Climate-carbon feedback

To put modern global warming in context, Dr Menking said we need to know how greenhouse gases varied prior to industrialisation and what processes controlled them.

“Our IRMS analysis will enable us to fill in gaps and resolve discrepancies in the records of CO2 isotopes and give us greater detail of the feedback between the carbon cycle and climate,” he said.

Shallower cores will be used to provide a detailed record of atmospheric composition and quantify feedbacks between climate and atmospheric chemistry and the carbon cycle over the last few thousand years with decadal resolution. Ice cores drilled by the Australian Antarctic Program from Law Dome, Aurora Basin North and Mount Brown South are well suited for this.

Deep time

Dr Pedro said a selection of 7-metre-long cores will be the first ice from the Million Year Ice Core (MYIC) site at Little Dome C to be analysed by the new ice core lab – not for gas but their chemistry.

“Analysis of the cores retrieved from Little Dome C this summer will give us our first look at snow chemistry and preservation of climate and environmental data at the site, over the last 200 years of snowfall,” said Dr Pedro.

Over the next five years or so, the MYIC project aims to recover a continuous Antarctic ice core delving nearly three kilometres into the ice sheet and at least 1.2 million years into the past.

“The MYIC will nearly double the age of the existing oldest ice core record, reaching back to a period where the ice age cycles became faster and less intense.”

“The data on climate and environmental conditions preserved in the ice is needed to resolve why this change of pacing occurred and to help answer larger open questions about climate, carbon cycle and cryosphere feedbacks,” he said.

Compressed history

Gas measurements require ice from beyond 60 metres deep where air bubbles are locked in.

“The deeper and older we go, the ice gets more compressed, with 15,000 years of atmospheric history archived in only one metre of ice,” said Dr Pedro.

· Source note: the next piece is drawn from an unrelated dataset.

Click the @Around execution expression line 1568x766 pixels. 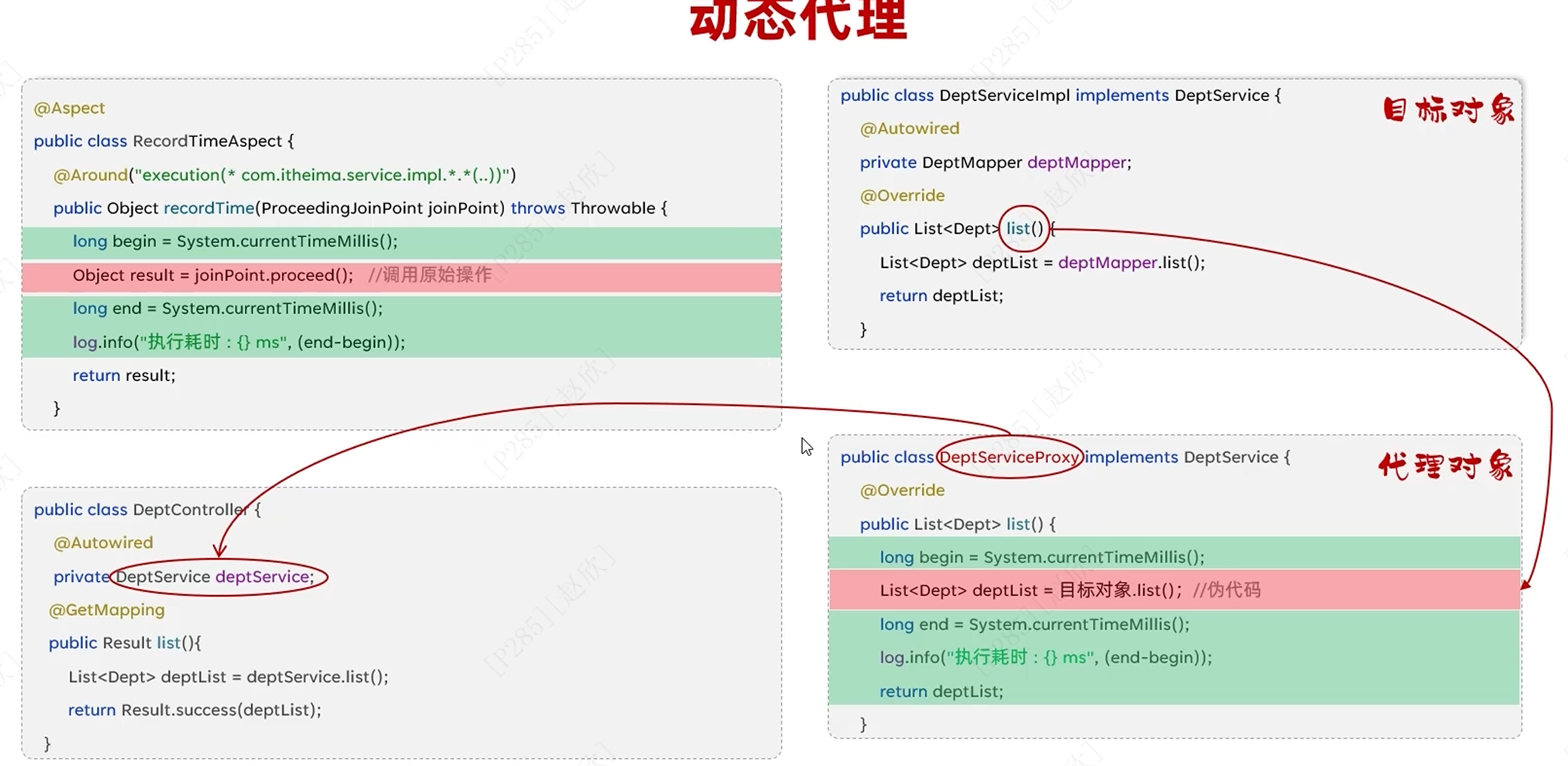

This means the capability to process very small sample volumes is key for MYIC analysis in the future, which will apply techniques developed by team member Dr Daniel Baggenstos using a quantum cascade laser absorption spectrometer.

“The oldest ice record will enable us to figure out the implications for future climate, sea-level and ice sheet stability, and whether past interglacial conditions can be analogues of future warming,” Dr Pedro said.

The Australian Antarctic Program Partnership is led by the University of Tasmania, with partner agencies CSIRO, Institute for Marine and Antarctic Studies, Bureau of Meteorology, Australian Antarctic Division, Geoscience Australia, Integrated Marine Observing System, and the Tasmanian Government.